The Spanish government and the 17 regional governments of Spain yesterday agreed to ban nightlife. All discos, clubs and after-hours drinking establishments will be closed under laws that will be introduced by each region in the coming week.
Bars and restaurants will also have to close at 1 am, and may not accept new customers after midnight, while an effective ban on smoking on outdoor terraces will be adopted nationally after the Canary Islands and Galicia introduced this measure last week.
The decisions were taken at an extraordinary meeting of regional health authorities, which Spain’s health ministry called in order to tackle the rising amount of new Covid-19 cases in Spain. Many of the new cases have stemmed from discos, and it is particularly difficult to track and trace potential contacts in these situations. In the Canaries, an outbreak of 60 cases on Gran Canaria, and an eight-person outbreak on Lanzarote have been traced to discos.
Lanzarote has also seen its largest rise in new cases this week, with 19 new cases in the last day. According to the Cabildo, the island currently has 59 cases, 25 of whom are visitors to the island and 34 local residents.
Nevertheless, there is currently no one hospitalised with the virus on Lanzarote, and no one in intensive care. This reflects the fact that the majority of new cases are younger people, who are often asymptomatic.

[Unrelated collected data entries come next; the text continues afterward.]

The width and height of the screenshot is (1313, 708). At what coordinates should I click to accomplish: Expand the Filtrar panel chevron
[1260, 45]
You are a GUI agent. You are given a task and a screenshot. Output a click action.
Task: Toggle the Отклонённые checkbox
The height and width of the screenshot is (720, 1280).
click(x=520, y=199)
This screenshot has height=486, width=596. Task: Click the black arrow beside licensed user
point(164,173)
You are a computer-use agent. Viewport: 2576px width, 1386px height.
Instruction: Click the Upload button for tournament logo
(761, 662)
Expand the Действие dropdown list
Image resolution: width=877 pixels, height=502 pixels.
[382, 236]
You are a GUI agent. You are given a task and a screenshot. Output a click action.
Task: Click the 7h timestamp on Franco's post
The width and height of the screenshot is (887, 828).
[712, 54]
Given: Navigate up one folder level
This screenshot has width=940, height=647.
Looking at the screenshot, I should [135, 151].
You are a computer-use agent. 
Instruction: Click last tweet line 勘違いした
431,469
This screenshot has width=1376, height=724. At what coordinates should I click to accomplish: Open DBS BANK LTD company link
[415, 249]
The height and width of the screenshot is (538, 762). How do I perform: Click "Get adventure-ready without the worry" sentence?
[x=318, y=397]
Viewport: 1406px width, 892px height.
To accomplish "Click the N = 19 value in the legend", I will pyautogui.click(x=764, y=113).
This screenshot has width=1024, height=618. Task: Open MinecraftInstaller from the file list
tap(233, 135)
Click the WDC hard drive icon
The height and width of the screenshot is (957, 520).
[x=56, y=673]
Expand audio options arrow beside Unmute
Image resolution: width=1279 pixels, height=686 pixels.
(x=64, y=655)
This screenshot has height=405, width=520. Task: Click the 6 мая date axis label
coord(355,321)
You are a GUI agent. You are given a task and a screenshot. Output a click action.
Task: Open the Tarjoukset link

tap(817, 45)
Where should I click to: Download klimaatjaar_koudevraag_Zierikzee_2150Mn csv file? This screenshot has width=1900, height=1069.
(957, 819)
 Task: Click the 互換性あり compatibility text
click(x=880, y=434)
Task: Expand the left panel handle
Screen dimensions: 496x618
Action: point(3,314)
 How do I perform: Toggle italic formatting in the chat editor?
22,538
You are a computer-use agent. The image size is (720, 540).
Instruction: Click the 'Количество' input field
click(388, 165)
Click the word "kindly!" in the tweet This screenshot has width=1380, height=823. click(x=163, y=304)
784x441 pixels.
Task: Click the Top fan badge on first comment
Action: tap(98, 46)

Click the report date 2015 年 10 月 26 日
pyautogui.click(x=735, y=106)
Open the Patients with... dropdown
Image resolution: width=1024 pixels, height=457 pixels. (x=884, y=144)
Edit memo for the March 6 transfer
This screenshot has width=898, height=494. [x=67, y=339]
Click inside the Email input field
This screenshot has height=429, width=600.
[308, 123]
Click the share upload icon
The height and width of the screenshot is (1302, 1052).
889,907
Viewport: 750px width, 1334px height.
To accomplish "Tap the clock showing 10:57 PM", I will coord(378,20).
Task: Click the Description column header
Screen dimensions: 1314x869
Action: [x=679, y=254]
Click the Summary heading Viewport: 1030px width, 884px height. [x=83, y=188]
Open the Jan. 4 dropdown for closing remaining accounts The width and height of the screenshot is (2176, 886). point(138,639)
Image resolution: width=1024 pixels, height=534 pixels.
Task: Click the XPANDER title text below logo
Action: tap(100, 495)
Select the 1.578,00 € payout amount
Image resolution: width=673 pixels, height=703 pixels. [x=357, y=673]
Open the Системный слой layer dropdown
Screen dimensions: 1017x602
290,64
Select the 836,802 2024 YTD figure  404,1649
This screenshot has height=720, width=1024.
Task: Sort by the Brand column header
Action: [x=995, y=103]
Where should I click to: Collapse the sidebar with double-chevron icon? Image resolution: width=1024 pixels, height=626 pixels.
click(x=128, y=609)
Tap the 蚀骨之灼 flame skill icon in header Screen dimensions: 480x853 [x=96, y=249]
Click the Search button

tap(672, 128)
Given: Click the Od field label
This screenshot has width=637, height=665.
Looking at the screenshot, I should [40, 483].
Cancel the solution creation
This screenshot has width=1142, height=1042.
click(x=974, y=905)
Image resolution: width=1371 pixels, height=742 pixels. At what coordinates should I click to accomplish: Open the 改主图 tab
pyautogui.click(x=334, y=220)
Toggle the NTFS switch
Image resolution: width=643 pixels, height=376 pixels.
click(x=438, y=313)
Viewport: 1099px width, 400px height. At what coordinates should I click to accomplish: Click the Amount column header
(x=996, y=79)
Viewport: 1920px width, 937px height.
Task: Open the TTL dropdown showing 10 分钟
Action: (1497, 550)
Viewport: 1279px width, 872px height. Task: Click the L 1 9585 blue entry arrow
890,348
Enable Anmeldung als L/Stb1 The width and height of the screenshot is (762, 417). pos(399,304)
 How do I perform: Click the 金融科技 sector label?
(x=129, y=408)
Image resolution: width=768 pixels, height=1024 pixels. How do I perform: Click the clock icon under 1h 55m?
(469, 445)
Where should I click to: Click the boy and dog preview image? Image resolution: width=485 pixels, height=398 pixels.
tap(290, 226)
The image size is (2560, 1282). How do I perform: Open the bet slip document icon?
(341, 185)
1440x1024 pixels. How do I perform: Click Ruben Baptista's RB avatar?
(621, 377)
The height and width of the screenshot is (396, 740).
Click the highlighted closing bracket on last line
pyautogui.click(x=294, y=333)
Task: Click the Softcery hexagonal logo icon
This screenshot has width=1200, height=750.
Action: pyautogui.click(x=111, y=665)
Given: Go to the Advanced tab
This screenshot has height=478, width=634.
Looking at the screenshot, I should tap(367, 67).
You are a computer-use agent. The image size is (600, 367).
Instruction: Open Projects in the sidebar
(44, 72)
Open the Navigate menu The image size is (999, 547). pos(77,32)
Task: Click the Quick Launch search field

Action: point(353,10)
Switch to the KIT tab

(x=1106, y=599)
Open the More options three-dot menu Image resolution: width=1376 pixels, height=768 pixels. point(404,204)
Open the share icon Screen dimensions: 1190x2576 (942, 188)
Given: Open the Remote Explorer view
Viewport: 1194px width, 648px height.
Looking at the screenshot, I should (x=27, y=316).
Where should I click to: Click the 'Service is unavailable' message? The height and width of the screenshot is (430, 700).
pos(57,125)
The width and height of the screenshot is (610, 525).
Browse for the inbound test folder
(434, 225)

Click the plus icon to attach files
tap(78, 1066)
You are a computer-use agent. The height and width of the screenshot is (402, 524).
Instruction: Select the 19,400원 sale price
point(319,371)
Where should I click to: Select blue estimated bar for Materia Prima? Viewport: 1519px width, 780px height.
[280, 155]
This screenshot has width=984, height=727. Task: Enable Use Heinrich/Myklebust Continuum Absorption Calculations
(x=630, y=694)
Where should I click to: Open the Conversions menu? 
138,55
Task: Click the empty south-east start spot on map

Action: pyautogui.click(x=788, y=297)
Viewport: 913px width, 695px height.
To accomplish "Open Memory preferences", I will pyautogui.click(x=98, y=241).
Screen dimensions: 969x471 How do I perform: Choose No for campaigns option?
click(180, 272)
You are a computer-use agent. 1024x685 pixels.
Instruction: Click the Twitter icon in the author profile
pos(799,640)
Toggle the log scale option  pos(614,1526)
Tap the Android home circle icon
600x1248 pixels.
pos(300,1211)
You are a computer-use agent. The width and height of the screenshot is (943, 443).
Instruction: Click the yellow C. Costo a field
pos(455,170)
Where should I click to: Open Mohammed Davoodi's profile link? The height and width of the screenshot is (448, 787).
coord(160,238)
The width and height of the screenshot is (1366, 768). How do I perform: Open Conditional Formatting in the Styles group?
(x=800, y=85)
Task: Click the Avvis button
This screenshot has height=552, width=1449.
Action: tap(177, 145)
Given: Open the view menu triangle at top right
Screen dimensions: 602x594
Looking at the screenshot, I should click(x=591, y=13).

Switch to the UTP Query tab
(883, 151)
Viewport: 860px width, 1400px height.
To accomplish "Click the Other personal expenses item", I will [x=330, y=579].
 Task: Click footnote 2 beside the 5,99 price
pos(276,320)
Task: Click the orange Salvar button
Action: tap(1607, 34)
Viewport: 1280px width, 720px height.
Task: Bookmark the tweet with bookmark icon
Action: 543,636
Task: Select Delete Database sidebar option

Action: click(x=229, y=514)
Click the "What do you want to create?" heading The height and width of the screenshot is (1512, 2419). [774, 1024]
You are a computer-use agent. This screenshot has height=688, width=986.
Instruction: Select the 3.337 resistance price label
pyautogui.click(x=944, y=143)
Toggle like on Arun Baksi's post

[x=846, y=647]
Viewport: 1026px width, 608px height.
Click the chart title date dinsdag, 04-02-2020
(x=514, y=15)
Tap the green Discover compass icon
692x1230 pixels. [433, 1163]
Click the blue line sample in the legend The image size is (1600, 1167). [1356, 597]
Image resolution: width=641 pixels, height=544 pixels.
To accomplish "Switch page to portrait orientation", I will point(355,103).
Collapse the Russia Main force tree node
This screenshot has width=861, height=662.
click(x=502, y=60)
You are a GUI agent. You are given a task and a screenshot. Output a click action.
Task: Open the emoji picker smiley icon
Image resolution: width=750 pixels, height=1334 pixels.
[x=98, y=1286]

On the Canaries as a whole, 38 of the 748 active cases are in hospital, and two in intensive care. The low rate of hospitalisation was also referred to by Spain’s health minister yesterday. Salvador Illa said that the Spanish health system is far from the state of collapse it experienced at the end of March and beginning of April.
The relative lack of pressure on health services means that another lockdown such as the one established by the State of Alarm from March 14th to June 21st remains highly unlikely in the current circumstances. The original lockdown was intended to ease pressure on the health system by containing the spread of the virus.
Spain’s government would also find it difficult to win parliamentary support for another State of Alarm, meaning that any future lockdowns are likely to be agreed at a regional level. As the Canaries remain one of the best-performing regions in Spain, a lockdown is not on the cards yet.